(WORK ORDER A)
Answer these questions from the text on how semiconductors work:
(i) What phrase does the text use to describe semiconductors?
(ii) Which basic electronic components does it list as containing semiconductive materials?
(iii) What binds atoms of metallic elements together?
(WORK ORDER B)
Reproduce the text on how semiconductors work word for word from "How semiconductors work" to "perform this role.".

(SOURCE TEXT)
────
How semiconductors work
Semiconductors are a very important and essential piece of technology when it comes to our modern electronics. Replacing vaccuum tubes and significantly furthering the ability of relatively new fields such as computing and the world of communications as well as improving their reliablity and cost, semiconductors truly are the 'soul of electronics'.
A semiconductor is any material that has the ability to conduct a small amount of electrical current. Many basic electronic components contain these semiconductive materials, such as diodes, transistors and photovoltaic cells. You'll often find silicon, gallium or arsenide being used to perform this role.
This is due to the electron structures of these elements which allow them to be in basically what could be called the 'goldilocks zone' when it comes to conducting electricity. You may be familar with the idea that metals are generally a 'good' conductor of electricity. This is due to atoms of metallic elements being binded to together by a sea of electrons, allowing electricity to be able to pass through the metal compound with ease with little reduction to its own properties such as voltage or current. This is because the free electrons 'assist' the electrical charge in traversing through the metal. The more free electrons their are, the more easily the electrical charge can pass through the metal. However their are 'bad' conductors of electricity as well which are not the same as insulators which effectively stop the electricity passing through it altogether.
────
(COLLECTED DATA)
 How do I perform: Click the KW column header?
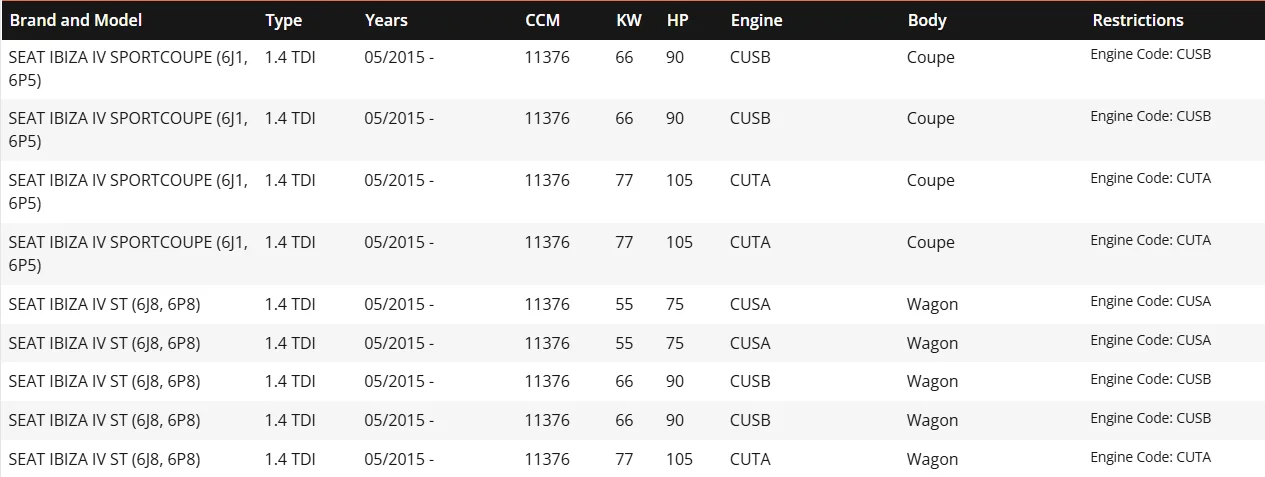coord(629,20)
────
(TASK RESPONSE A)
(i) The 'soul of electronics'.
(ii) Diodes, transistors and photovoltaic cells.
(iii) A sea of electrons.

(TASK RESPONSE B)
How semiconductors work
Semiconductors are a very important and essential piece of technology when it comes to our modern electronics. Replacing vaccuum tubes and significantly furthering the ability of relatively new fields such as computing and the world of communications as well as improving their reliablity and cost, semiconductors truly are the 'soul of electronics'.
A semiconductor is any material that has the ability to conduct a small amount of electrical current. Many basic electronic components contain these semiconductive materials, such as diodes, transistors and photovoltaic cells. You'll often find silicon, gallium or arsenide being used to perform this role.